# FAQ
This page lists a series of questions that have been asked on the Discord channel and whose answers may be useful to everyone.
=======================================================================
Question 1 :
On some images, we can see multiples welding seams that can be detected, my first question is : do we expect to take it into account for the produced result ?
Answer 1 :
Each image is supposed to have only one welding that is considered. In some cases, a second welding is visible on the background or in a peripherical position. In this case, the considered welding is the main one on the foreground that is the most visible.

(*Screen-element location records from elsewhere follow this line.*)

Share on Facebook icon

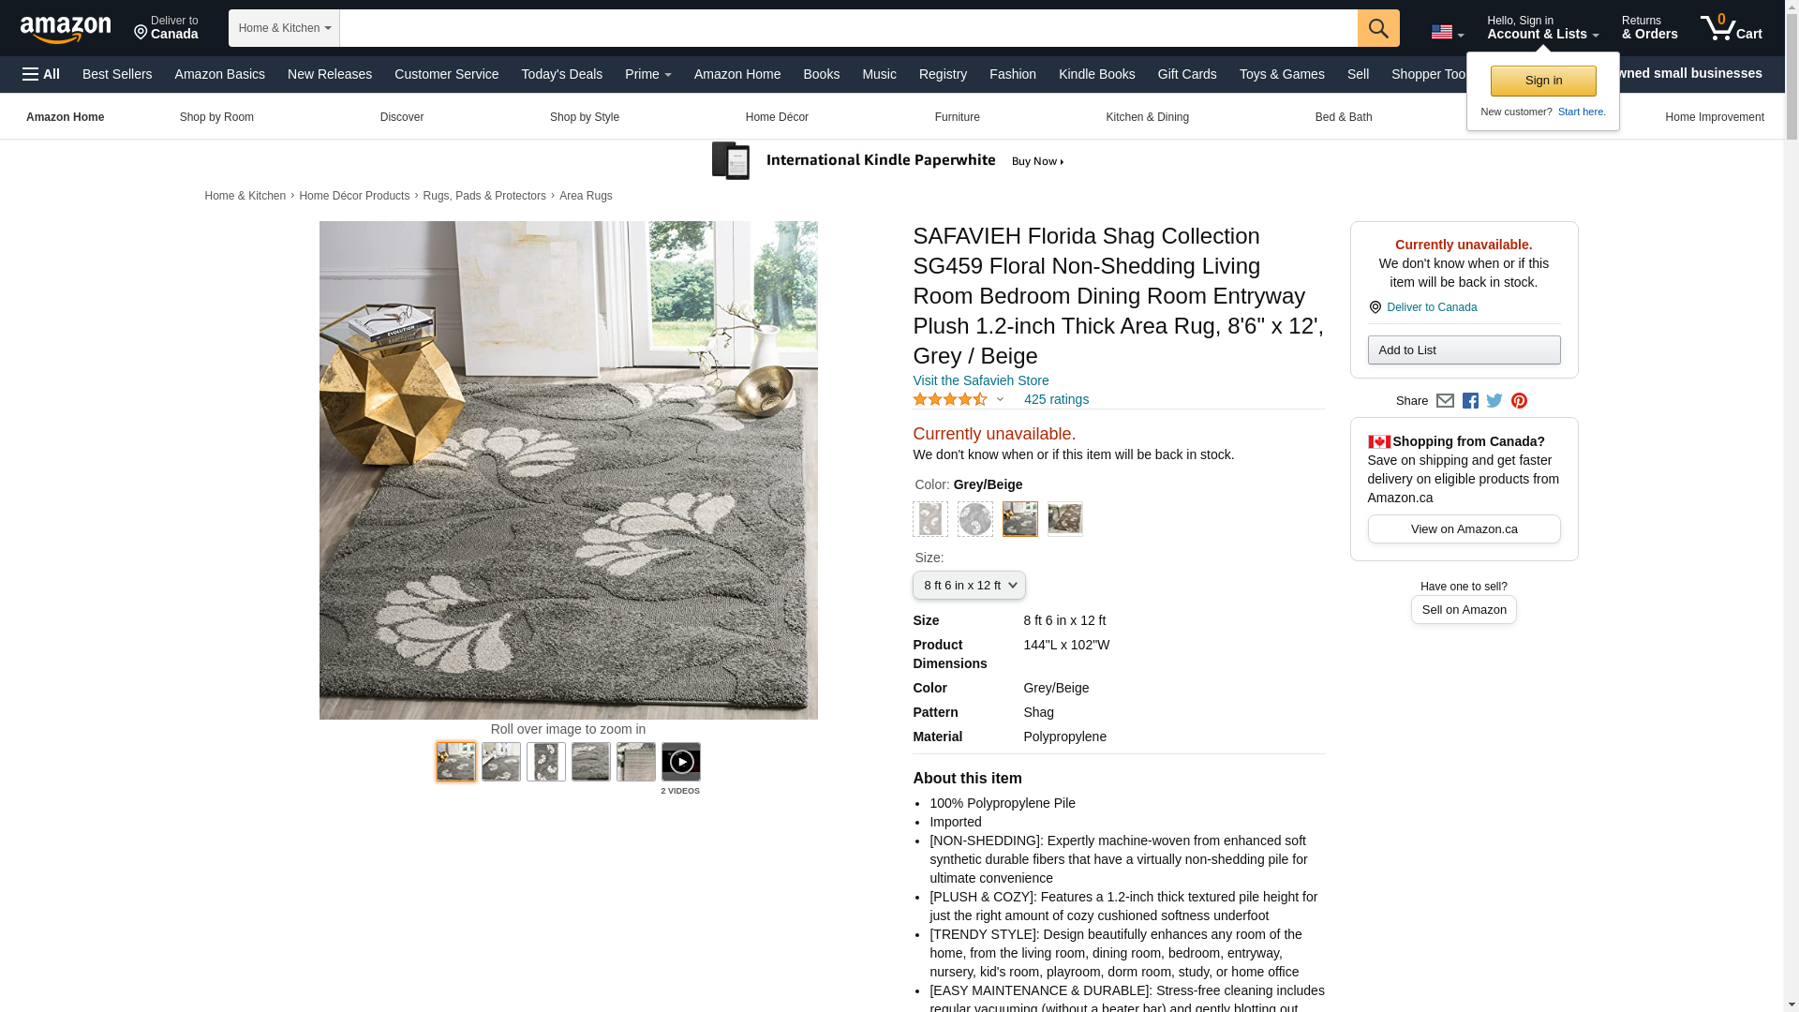[1470, 401]
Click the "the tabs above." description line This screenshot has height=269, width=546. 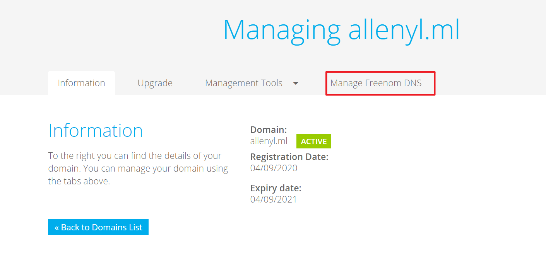[79, 181]
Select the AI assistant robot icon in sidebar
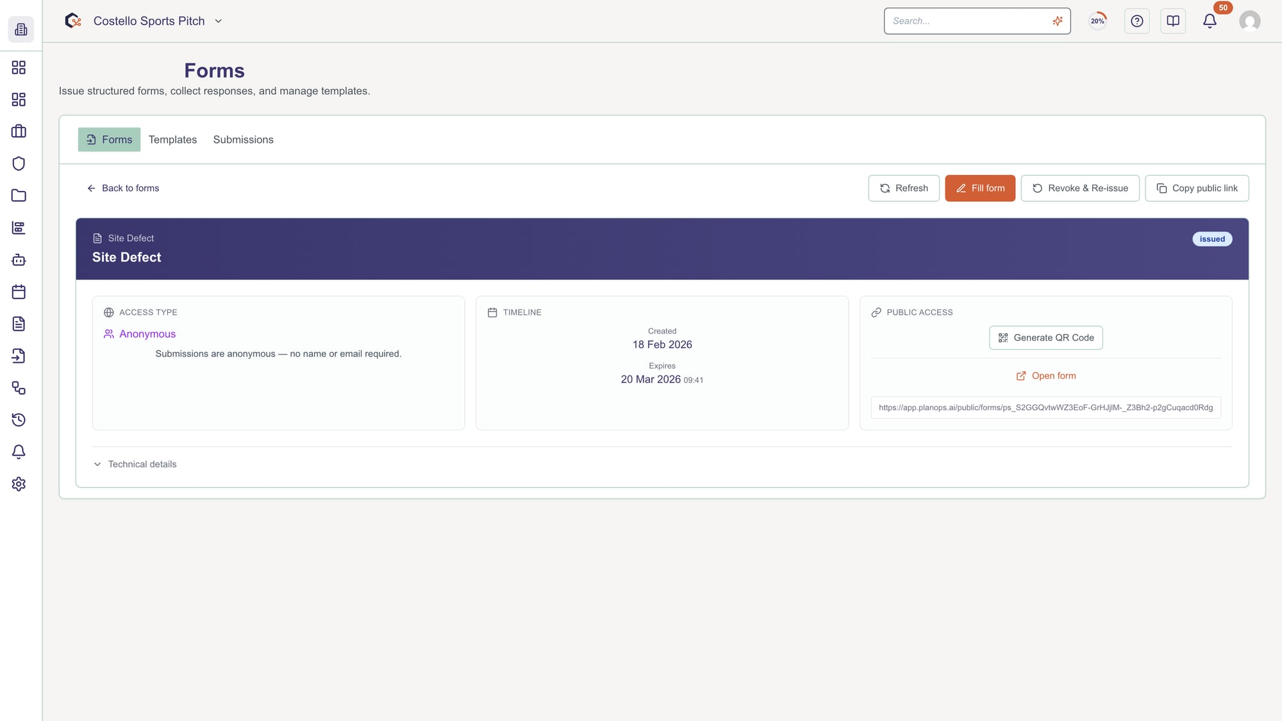 coord(19,260)
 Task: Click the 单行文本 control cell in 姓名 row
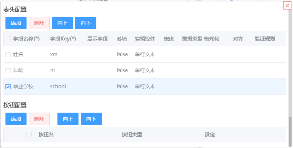pyautogui.click(x=145, y=55)
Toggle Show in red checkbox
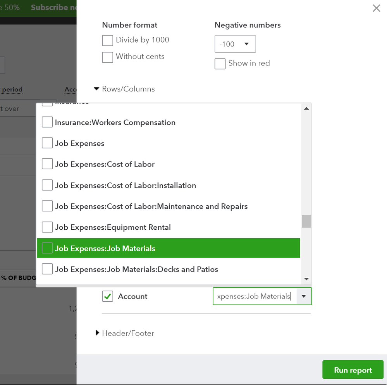The image size is (387, 385). point(220,64)
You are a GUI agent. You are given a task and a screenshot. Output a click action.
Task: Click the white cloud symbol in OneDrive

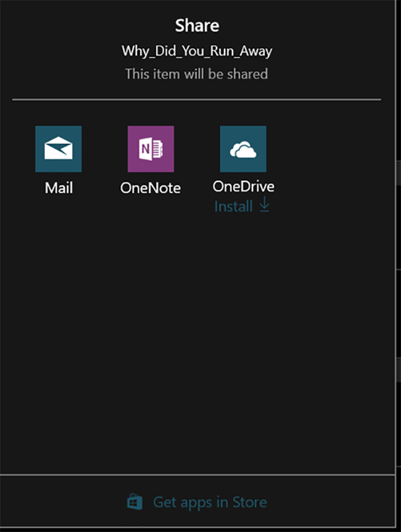click(243, 150)
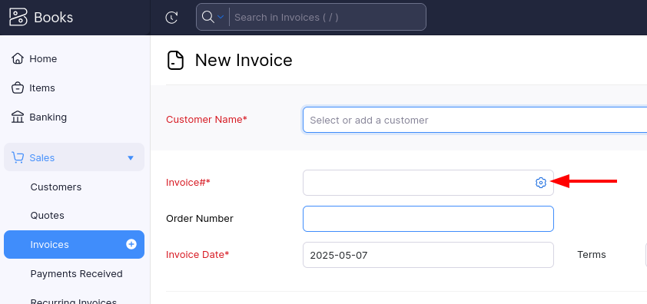Open Recurring Invoices page

coord(74,302)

======================================================================
Question 2 : What is the purpose of the blur_class column in the metadata? According to the description, this column is derived from blur_level ("clean" if blur_level > 950 else "blur"). Are images whose blur_level is under 950 are considered OOD? What is the purpose of the luminosity_level column?
Answer 2 :
The columns blur_level, blur_class, luminiosity_level are only optionnal informations that are not connected to the definition of the ODD. (you could use your own method to estimate the level of blur or luminosity)
The ODD bound for blur perturbation is defined as -> The human eye cannot visually see welding state on the image because it's too blurred
For luminosity, it is the same kind of criterion--> ODD bound are defined as when The human eye cannot visually see the welding anymore, because the image is too dark or too bright
======================================================================
Question 3 :
Are OOD scores interpreted only as binary responses (0 or 1)? i.e. For OOD score, is there any difference if I output a score of 0 or 0.5? or 1 and 1.5 ?
Answer 3 :
The OOD evaluation methodology is based on the roc_auc_score metric so there may be a difference between a 0 and a 0.5 or 1 and 1.5 (it's also mean that the convention of values >1 = OOD score is not really used in the evaluation process).
However, the OOD evaluation set is selected or generated to be unambiguous for humans—for example, using clear, high-visibility images as IOD data and severely low-visibility samples as OOD. Details of the metrics are provided in the site's evaluation tab: https://confianceai.github.io/Welding-Quality-Detection-Challenge/docs/evaluation/ .
======================================================================
Question 4 :
Are the following images considered inD (in domain) or OOD (out of domain) ?
example 1
example 2
Answer 4 :
For example 1, even if there is an obstacle, the welding area is still visible. Thus , it shall be considered as inD
For example 2, It is more difficult to say. this is an ambiguous case. Because of the lack of luminosity we are near the frontier between, inD and OOD. We could consider it OOD but near the frontier inD/OOD probably with an ood score slightly greater than 1
=========================================================================
Question 5
If I detect that a given welding on an image is invisible and belongs ODD (odd_score >= 1), is it still necessary to provide predictions and probability distribution of classes for that welding? Or can I just fill them up with random values (to save inference time).
Answer 5
To ensure consistency, of outputs, and prevent bugs with the evaluation pipeline, the AI component shall always return a predicted label and a probability vector . This is the outputs named "predictions" and "probabilities" of the predict method of your AI component. (even if these informations may be not used during some evaluations parts in these OOD cases)
Ideally, If the input image is detected as OOD (out of domain) thus with an OOD score >1, the AI component shall return UNKNOWN as predicted label, with a probability=1 . In practical
{"predictions": "UNKNOWN", "probabilities":[0,0,1]}
You can hard code this output in this case to save inference time
==========================================================================
Question 6
The competition description states: "Inference time must not exceed 1/12 of a second for each image." Does it mean that this limit is applied individually for every single image during inference or is it context of average time per image (so inference for some images can exceed 1 / 12 seconds but the overall average is still less 1 / 12 seconds)?
Answer 6
Theoretically, the inference time constraint applies individually to each images.
In practical in the pipeline, for the evaluation, to take into account to some random behavior about inference time that would be caused by our hardware and not by your AI component we consider the time corresponding to the quantile value of 0.95.